> Description of the task
Write out every entry word for word.

Collected data
__________________________________________________
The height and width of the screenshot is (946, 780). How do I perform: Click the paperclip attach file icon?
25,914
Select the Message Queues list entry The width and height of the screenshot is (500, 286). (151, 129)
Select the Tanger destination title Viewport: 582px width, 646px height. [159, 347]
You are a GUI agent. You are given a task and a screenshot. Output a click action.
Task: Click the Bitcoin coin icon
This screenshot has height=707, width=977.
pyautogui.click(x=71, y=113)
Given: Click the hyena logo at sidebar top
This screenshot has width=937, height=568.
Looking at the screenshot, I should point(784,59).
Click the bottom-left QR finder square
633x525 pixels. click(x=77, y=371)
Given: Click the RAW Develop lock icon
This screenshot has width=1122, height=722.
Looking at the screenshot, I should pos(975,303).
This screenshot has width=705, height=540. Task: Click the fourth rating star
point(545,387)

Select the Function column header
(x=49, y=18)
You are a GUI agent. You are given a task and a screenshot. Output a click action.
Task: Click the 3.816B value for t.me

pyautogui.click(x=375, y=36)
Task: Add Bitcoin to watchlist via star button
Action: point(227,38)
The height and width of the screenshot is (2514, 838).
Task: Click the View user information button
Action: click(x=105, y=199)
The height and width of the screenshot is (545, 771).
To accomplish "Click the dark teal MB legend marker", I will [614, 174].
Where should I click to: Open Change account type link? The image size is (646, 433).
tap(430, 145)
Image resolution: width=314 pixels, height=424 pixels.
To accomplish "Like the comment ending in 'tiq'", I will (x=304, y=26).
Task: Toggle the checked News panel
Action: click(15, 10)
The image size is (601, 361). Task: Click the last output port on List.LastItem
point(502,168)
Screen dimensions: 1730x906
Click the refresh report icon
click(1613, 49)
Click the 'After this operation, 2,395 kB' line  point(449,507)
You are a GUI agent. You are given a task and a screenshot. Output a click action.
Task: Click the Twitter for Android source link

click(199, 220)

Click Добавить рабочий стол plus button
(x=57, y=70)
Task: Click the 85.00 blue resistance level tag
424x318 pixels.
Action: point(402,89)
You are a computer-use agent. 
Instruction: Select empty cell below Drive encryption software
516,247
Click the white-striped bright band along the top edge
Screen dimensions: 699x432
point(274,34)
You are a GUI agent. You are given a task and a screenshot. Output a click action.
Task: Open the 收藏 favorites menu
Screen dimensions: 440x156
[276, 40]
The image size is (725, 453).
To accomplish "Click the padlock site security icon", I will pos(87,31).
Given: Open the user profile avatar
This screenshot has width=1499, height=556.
__________________________________________________
> The completed task
The height and width of the screenshot is (946, 780). How do I perform: Click the paperclip attach file icon?
25,914
Select the Message Queues list entry The width and height of the screenshot is (500, 286). (151, 129)
Select the Tanger destination title Viewport: 582px width, 646px height. [159, 347]
You are a GUI agent. You are given a task and a screenshot. Output a click action.
Task: Click the Bitcoin coin icon
This screenshot has height=707, width=977.
pyautogui.click(x=71, y=113)
Given: Click the hyena logo at sidebar top
This screenshot has width=937, height=568.
Looking at the screenshot, I should point(784,59).
Click the bottom-left QR finder square
633x525 pixels. click(x=77, y=371)
Given: Click the RAW Develop lock icon
This screenshot has width=1122, height=722.
Looking at the screenshot, I should pos(975,303).
This screenshot has width=705, height=540. Task: Click the fourth rating star
point(545,387)

Select the Function column header
(x=49, y=18)
You are a GUI agent. You are given a task and a screenshot. Output a click action.
Task: Click the 3.816B value for t.me

pyautogui.click(x=375, y=36)
Task: Add Bitcoin to watchlist via star button
Action: point(227,38)
The height and width of the screenshot is (2514, 838).
Task: Click the View user information button
Action: click(x=105, y=199)
The height and width of the screenshot is (545, 771).
To accomplish "Click the dark teal MB legend marker", I will [614, 174].
Where should I click to: Open Change account type link? The image size is (646, 433).
tap(430, 145)
Image resolution: width=314 pixels, height=424 pixels.
To accomplish "Like the comment ending in 'tiq'", I will (x=304, y=26).
Task: Toggle the checked News panel
Action: click(15, 10)
The image size is (601, 361). Task: Click the last output port on List.LastItem
point(502,168)
Screen dimensions: 1730x906
Click the refresh report icon
click(1613, 49)
Click the 'After this operation, 2,395 kB' line  point(449,507)
You are a GUI agent. You are given a task and a screenshot. Output a click action.
Task: Click the Twitter for Android source link

click(199, 220)

Click Добавить рабочий стол plus button
(x=57, y=70)
Task: Click the 85.00 blue resistance level tag
424x318 pixels.
Action: point(402,89)
You are a computer-use agent. 
Instruction: Select empty cell below Drive encryption software
516,247
Click the white-striped bright band along the top edge
Screen dimensions: 699x432
point(274,34)
You are a GUI agent. You are given a task and a screenshot. Output a click action.
Task: Open the 收藏 favorites menu
Screen dimensions: 440x156
[276, 40]
The image size is (725, 453).
To accomplish "Click the padlock site security icon", I will pos(87,31).
Given: Open the user profile avatar
This screenshot has width=1499, height=556.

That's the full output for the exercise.